Supplied material
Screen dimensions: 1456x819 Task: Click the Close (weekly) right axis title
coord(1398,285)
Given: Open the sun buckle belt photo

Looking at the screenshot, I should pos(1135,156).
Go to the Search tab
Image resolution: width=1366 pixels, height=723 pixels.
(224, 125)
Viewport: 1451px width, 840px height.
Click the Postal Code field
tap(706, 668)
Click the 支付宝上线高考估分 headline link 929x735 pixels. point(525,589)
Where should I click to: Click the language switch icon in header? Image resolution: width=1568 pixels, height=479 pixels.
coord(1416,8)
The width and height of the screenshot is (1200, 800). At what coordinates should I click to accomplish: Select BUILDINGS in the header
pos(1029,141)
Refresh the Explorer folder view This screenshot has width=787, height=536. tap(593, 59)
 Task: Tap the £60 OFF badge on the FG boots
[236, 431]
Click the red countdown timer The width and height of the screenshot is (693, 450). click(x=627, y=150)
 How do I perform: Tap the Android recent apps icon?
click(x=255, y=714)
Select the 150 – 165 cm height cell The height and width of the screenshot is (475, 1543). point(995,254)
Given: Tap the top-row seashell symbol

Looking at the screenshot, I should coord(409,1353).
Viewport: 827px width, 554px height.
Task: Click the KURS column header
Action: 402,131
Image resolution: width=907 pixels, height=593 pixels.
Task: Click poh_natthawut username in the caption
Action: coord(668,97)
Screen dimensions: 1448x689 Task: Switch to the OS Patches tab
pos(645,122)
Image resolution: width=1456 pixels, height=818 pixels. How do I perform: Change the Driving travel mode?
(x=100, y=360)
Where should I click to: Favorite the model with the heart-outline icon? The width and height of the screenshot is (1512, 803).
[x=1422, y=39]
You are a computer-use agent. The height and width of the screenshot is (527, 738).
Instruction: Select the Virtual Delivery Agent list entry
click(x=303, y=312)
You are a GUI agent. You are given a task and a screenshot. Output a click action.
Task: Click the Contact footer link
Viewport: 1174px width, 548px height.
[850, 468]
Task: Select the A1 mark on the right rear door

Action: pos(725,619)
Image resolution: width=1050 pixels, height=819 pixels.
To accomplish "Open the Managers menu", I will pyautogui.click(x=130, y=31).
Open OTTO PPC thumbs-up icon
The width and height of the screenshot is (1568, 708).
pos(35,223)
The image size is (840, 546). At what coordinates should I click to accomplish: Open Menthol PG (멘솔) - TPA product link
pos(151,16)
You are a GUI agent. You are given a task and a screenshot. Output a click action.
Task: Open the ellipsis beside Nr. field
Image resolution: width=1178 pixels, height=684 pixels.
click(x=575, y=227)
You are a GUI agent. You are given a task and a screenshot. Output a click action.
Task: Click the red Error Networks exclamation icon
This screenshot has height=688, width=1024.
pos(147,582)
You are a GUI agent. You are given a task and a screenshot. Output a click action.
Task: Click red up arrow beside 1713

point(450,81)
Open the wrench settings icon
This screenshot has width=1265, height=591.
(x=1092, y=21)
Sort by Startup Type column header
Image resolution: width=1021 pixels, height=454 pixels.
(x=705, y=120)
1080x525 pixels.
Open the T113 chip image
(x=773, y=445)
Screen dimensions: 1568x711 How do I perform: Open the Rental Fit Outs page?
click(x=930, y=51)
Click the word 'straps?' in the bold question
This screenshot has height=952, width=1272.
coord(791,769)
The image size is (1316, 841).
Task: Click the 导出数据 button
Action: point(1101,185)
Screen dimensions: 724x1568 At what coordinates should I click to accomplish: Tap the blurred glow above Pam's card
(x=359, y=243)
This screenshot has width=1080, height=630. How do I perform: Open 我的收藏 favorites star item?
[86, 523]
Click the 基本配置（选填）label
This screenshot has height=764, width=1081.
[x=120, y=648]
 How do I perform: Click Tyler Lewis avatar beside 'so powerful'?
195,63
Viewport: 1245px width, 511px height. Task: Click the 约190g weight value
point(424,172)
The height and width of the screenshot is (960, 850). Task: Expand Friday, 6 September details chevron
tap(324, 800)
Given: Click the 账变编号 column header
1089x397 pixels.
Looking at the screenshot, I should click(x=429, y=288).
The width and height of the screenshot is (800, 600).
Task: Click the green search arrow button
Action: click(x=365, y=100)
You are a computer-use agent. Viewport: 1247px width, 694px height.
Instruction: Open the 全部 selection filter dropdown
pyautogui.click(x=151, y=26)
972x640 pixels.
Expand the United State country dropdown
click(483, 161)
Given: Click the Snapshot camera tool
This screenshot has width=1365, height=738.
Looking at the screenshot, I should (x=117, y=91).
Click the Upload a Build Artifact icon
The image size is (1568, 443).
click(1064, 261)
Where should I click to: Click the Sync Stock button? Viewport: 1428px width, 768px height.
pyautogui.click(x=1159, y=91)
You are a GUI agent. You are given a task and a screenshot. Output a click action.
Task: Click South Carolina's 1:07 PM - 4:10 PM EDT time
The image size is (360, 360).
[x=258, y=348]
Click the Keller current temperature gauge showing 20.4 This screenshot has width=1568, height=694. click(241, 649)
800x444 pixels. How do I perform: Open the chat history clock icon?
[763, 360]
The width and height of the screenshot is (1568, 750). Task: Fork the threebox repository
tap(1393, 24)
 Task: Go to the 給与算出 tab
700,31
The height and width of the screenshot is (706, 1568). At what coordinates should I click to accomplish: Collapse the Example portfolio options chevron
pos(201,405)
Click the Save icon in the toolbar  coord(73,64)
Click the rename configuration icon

Prompt
Copy the lines above, please. Keep them exact.

Output for this task
Screen dimensions: 1456x819 Task: Click the Close (weekly) right axis title
coord(1398,285)
Given: Open the sun buckle belt photo

Looking at the screenshot, I should pos(1135,156).
Go to the Search tab
Image resolution: width=1366 pixels, height=723 pixels.
(224, 125)
Viewport: 1451px width, 840px height.
Click the Postal Code field
tap(706, 668)
Click the 支付宝上线高考估分 headline link 929x735 pixels. point(525,589)
Where should I click to: Click the language switch icon in header? Image resolution: width=1568 pixels, height=479 pixels.
coord(1416,8)
The width and height of the screenshot is (1200, 800). At what coordinates should I click to accomplish: Select BUILDINGS in the header
pos(1029,141)
Refresh the Explorer folder view This screenshot has width=787, height=536. tap(593, 59)
 Task: Tap the £60 OFF badge on the FG boots
[236, 431]
Click the red countdown timer The width and height of the screenshot is (693, 450). click(x=627, y=150)
 How do I perform: Tap the Android recent apps icon?
click(x=255, y=714)
Select the 150 – 165 cm height cell The height and width of the screenshot is (475, 1543). point(995,254)
Given: Tap the top-row seashell symbol

Looking at the screenshot, I should coord(409,1353).
Viewport: 827px width, 554px height.
Task: Click the KURS column header
Action: 402,131
Image resolution: width=907 pixels, height=593 pixels.
Task: Click poh_natthawut username in the caption
Action: coord(668,97)
Screen dimensions: 1448x689 Task: Switch to the OS Patches tab
pos(645,122)
Image resolution: width=1456 pixels, height=818 pixels. How do I perform: Change the Driving travel mode?
(x=100, y=360)
Where should I click to: Favorite the model with the heart-outline icon? The width and height of the screenshot is (1512, 803).
[x=1422, y=39]
You are a computer-use agent. The height and width of the screenshot is (527, 738).
Instruction: Select the Virtual Delivery Agent list entry
click(x=303, y=312)
You are a GUI agent. You are given a task and a screenshot. Output a click action.
Task: Click the Contact footer link
Viewport: 1174px width, 548px height.
[850, 468]
Task: Select the A1 mark on the right rear door

Action: pos(725,619)
Image resolution: width=1050 pixels, height=819 pixels.
To accomplish "Open the Managers menu", I will pyautogui.click(x=130, y=31).
Open OTTO PPC thumbs-up icon
The width and height of the screenshot is (1568, 708).
pos(35,223)
The image size is (840, 546). At what coordinates should I click to accomplish: Open Menthol PG (멘솔) - TPA product link
pos(151,16)
You are a GUI agent. You are given a task and a screenshot. Output a click action.
Task: Open the ellipsis beside Nr. field
Image resolution: width=1178 pixels, height=684 pixels.
click(x=575, y=227)
You are a GUI agent. You are given a task and a screenshot. Output a click action.
Task: Click the red Error Networks exclamation icon
This screenshot has height=688, width=1024.
pos(147,582)
You are a GUI agent. You are given a task and a screenshot. Output a click action.
Task: Click red up arrow beside 1713

point(450,81)
Open the wrench settings icon
This screenshot has width=1265, height=591.
(x=1092, y=21)
Sort by Startup Type column header
Image resolution: width=1021 pixels, height=454 pixels.
(x=705, y=120)
1080x525 pixels.
Open the T113 chip image
(x=773, y=445)
Screen dimensions: 1568x711 How do I perform: Open the Rental Fit Outs page?
click(x=930, y=51)
Click the word 'straps?' in the bold question
This screenshot has height=952, width=1272.
coord(791,769)
The image size is (1316, 841).
Task: Click the 导出数据 button
Action: point(1101,185)
Screen dimensions: 724x1568 At what coordinates should I click to accomplish: Tap the blurred glow above Pam's card
(x=359, y=243)
This screenshot has width=1080, height=630. How do I perform: Open 我的收藏 favorites star item?
[86, 523]
Click the 基本配置（选填）label
This screenshot has height=764, width=1081.
[x=120, y=648]
 How do I perform: Click Tyler Lewis avatar beside 'so powerful'?
195,63
Viewport: 1245px width, 511px height. Task: Click the 约190g weight value
point(424,172)
The height and width of the screenshot is (960, 850). Task: Expand Friday, 6 September details chevron
tap(324, 800)
Given: Click the 账变编号 column header
1089x397 pixels.
Looking at the screenshot, I should click(x=429, y=288).
The width and height of the screenshot is (800, 600).
Task: Click the green search arrow button
Action: click(x=365, y=100)
You are a computer-use agent. Viewport: 1247px width, 694px height.
Instruction: Open the 全部 selection filter dropdown
pyautogui.click(x=151, y=26)
972x640 pixels.
Expand the United State country dropdown
click(483, 161)
Given: Click the Snapshot camera tool
This screenshot has width=1365, height=738.
Looking at the screenshot, I should (x=117, y=91).
Click the Upload a Build Artifact icon
The image size is (1568, 443).
click(1064, 261)
Where should I click to: Click the Sync Stock button? Viewport: 1428px width, 768px height.
pyautogui.click(x=1159, y=91)
You are a GUI agent. You are given a task and a screenshot. Output a click action.
Task: Click South Carolina's 1:07 PM - 4:10 PM EDT time
The image size is (360, 360).
[x=258, y=348]
Click the Keller current temperature gauge showing 20.4 This screenshot has width=1568, height=694. click(241, 649)
800x444 pixels. How do I perform: Open the chat history clock icon?
[763, 360]
The width and height of the screenshot is (1568, 750). Task: Fork the threebox repository
tap(1393, 24)
 Task: Go to the 給与算出 tab
700,31
The height and width of the screenshot is (706, 1568). At what coordinates should I click to accomplish: Collapse the Example portfolio options chevron
pos(201,405)
Click the Save icon in the toolbar  coord(73,64)
Click the rename configuration icon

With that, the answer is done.